** Element and text position entries **
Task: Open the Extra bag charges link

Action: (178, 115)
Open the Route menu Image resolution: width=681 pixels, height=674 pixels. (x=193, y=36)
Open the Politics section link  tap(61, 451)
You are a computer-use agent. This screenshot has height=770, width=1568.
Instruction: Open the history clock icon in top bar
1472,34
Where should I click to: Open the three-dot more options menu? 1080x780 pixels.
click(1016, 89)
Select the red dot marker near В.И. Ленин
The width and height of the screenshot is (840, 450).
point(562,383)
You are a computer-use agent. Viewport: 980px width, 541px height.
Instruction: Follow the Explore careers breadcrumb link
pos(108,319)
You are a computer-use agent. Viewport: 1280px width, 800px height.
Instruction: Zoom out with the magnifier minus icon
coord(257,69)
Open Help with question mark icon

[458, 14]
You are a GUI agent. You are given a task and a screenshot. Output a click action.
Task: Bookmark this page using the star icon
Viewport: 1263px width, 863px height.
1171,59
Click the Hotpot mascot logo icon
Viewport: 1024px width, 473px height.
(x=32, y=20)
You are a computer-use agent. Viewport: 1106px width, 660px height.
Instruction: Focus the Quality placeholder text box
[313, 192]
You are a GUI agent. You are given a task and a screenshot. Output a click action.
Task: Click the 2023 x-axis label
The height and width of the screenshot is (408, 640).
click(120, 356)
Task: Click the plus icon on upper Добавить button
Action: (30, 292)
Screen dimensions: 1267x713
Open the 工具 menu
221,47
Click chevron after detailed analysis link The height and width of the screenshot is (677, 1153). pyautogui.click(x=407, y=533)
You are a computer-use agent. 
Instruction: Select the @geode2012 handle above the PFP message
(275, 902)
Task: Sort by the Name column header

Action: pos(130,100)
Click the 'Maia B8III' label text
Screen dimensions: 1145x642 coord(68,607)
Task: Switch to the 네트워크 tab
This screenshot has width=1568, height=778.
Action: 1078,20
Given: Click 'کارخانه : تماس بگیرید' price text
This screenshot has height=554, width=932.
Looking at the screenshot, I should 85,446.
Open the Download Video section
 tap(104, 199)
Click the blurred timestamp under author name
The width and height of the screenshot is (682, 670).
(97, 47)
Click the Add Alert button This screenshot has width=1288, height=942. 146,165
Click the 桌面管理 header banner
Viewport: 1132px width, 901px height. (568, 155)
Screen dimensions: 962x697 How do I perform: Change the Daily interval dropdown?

** WRITTEN INSTRUCTION **
Copy all of the entries above word for word, keeping every line as it appears.

** EXERCISE SOLUTION **
Task: Open the Extra bag charges link

Action: (178, 115)
Open the Route menu Image resolution: width=681 pixels, height=674 pixels. (x=193, y=36)
Open the Politics section link  tap(61, 451)
You are a computer-use agent. This screenshot has height=770, width=1568.
Instruction: Open the history clock icon in top bar
1472,34
Where should I click to: Open the three-dot more options menu? 1080x780 pixels.
click(1016, 89)
Select the red dot marker near В.И. Ленин
The width and height of the screenshot is (840, 450).
point(562,383)
You are a computer-use agent. Viewport: 980px width, 541px height.
Instruction: Follow the Explore careers breadcrumb link
pos(108,319)
You are a computer-use agent. Viewport: 1280px width, 800px height.
Instruction: Zoom out with the magnifier minus icon
coord(257,69)
Open Help with question mark icon

[458, 14]
You are a GUI agent. You are given a task and a screenshot. Output a click action.
Task: Bookmark this page using the star icon
Viewport: 1263px width, 863px height.
1171,59
Click the Hotpot mascot logo icon
Viewport: 1024px width, 473px height.
(x=32, y=20)
You are a computer-use agent. Viewport: 1106px width, 660px height.
Instruction: Focus the Quality placeholder text box
[313, 192]
You are a GUI agent. You are given a task and a screenshot. Output a click action.
Task: Click the 2023 x-axis label
The height and width of the screenshot is (408, 640).
click(120, 356)
Task: Click the plus icon on upper Добавить button
Action: (30, 292)
Screen dimensions: 1267x713
Open the 工具 menu
221,47
Click chevron after detailed analysis link The height and width of the screenshot is (677, 1153). pyautogui.click(x=407, y=533)
You are a computer-use agent. 
Instruction: Select the @geode2012 handle above the PFP message
(275, 902)
Task: Sort by the Name column header

Action: pos(130,100)
Click the 'Maia B8III' label text
Screen dimensions: 1145x642 coord(68,607)
Task: Switch to the 네트워크 tab
This screenshot has width=1568, height=778.
Action: 1078,20
Given: Click 'کارخانه : تماس بگیرید' price text
This screenshot has height=554, width=932.
Looking at the screenshot, I should 85,446.
Open the Download Video section
 tap(104, 199)
Click the blurred timestamp under author name
The width and height of the screenshot is (682, 670).
(97, 47)
Click the Add Alert button This screenshot has width=1288, height=942. 146,165
Click the 桌面管理 header banner
Viewport: 1132px width, 901px height. (568, 155)
Screen dimensions: 962x697 How do I perform: Change the Daily interval dropdown?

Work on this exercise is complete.